- TEXT FOR ANALYSIS
_____

For example I’ve used this to better understand counter-intuitive things about diabetes/insulin, dopamine and motivation, Claude’s implementations, etc (to combat so-called cognitive debt).

Strong LLMs are surprisingly good at this type of quizzing, they display a semblance of “theory of mind”.

4 comments

I think this might be useful if you are supplementing your learning from actual sources. Like you casually said you understood counter-intuitive things about diabetes/insulin, dopamin and motivation etc but these are very complex topics and require a lot of study to fully "understand". Its okay if you just see it as curiosity-driven learning but I dont see this as a way to learn anything that is actually important or serious.

Traditional method of looking up stuff, going through guided lessons etc are just more streamlined and faster than this method.

How do you deal with context length degradation here?

The harder questions will only arrive when the context is getting full.

If you have it question you for 1M tokens (aka the full length of the Wheel of Time series), I think your own context might get full before the LLMs.
The Wheel of Time is 4.3M words: https://www.reddit.com/r/WoT/comments/zs1ust/chart_of_wot_wo.... Some of its individual books are near 400k.
Right, even a conservative 200k context length is on the order of 200 pages, which is more than enough context to arrive at an answer.

_____

- LISTED RECORDS

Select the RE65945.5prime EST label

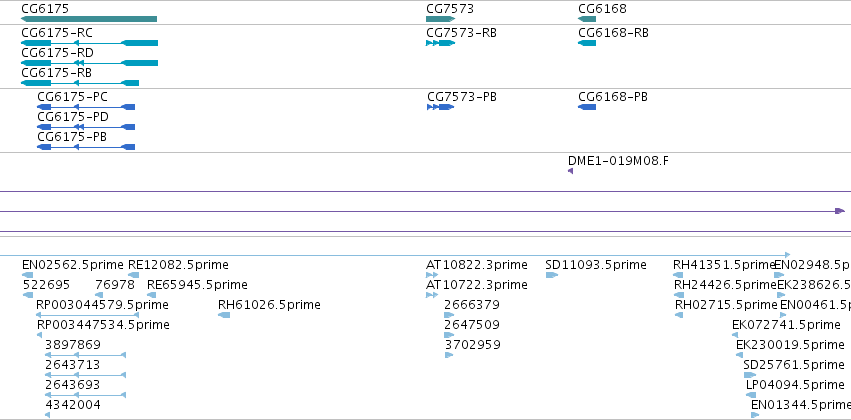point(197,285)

_____

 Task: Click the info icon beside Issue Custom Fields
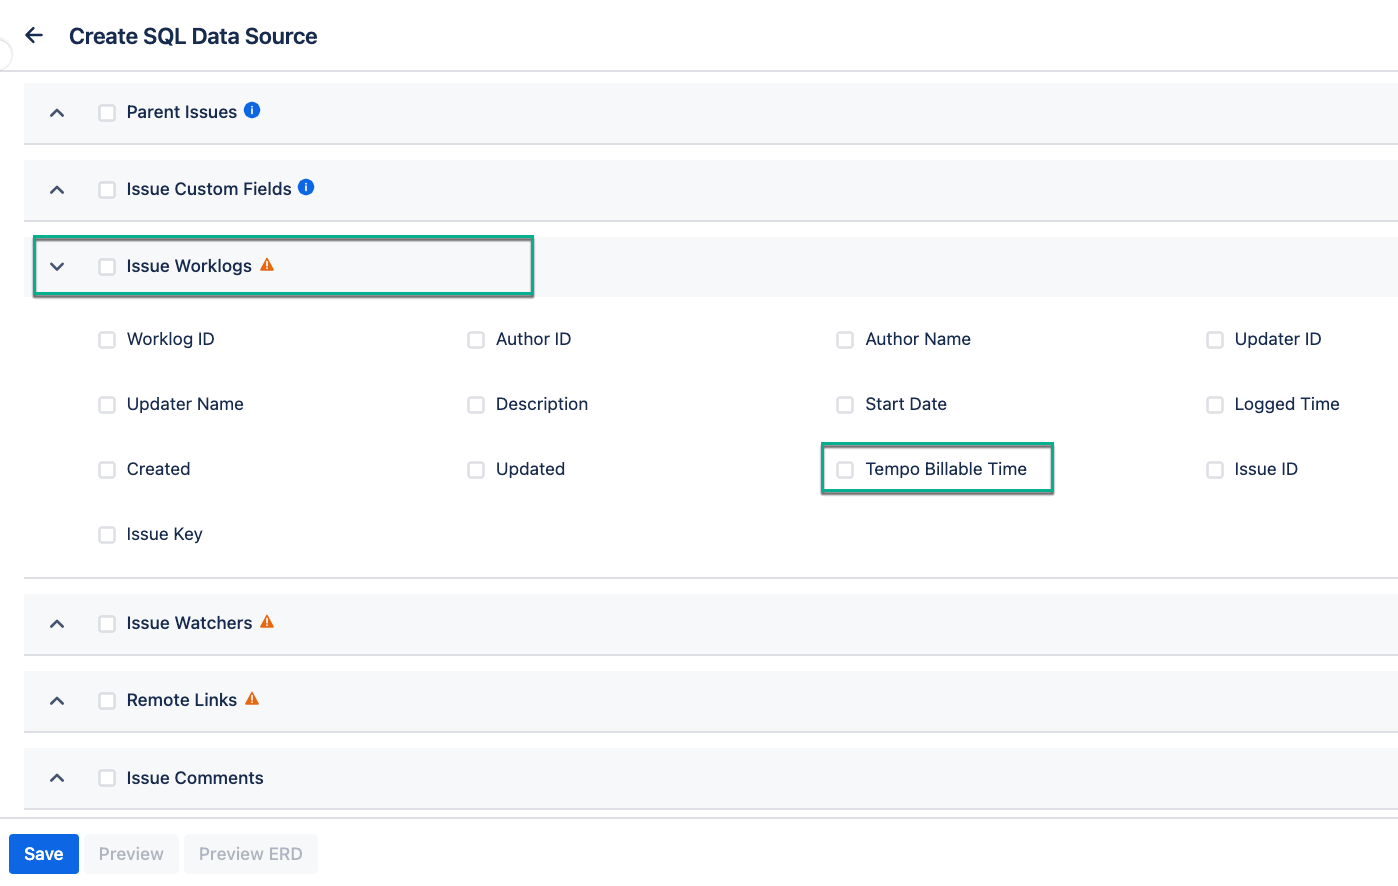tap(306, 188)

_____

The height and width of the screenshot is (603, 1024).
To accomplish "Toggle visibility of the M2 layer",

_____

- WHAT TO WORK ON
Please transcribe the stretch of the LLM quizzing discussion from "For example I’ve" through "important or serious.", copying every word and mark.

- RESULT
For example I’ve used this to better understand counter-intuitive things about diabetes/insulin, dopamine and motivation, Claude’s implementations, etc (to combat so-called cognitive debt).

Strong LLMs are surprisingly good at this type of quizzing, they display a semblance of “theory of mind”.

4 comments

I think this might be useful if you are supplementing your learning from actual sources. Like you casually said you understood counter-intuitive things about diabetes/insulin, dopamin and motivation etc but these are very complex topics and require a lot of study to fully "understand". Its okay if you just see it as curiosity-driven learning but I dont see this as a way to learn anything that is actually important or serious.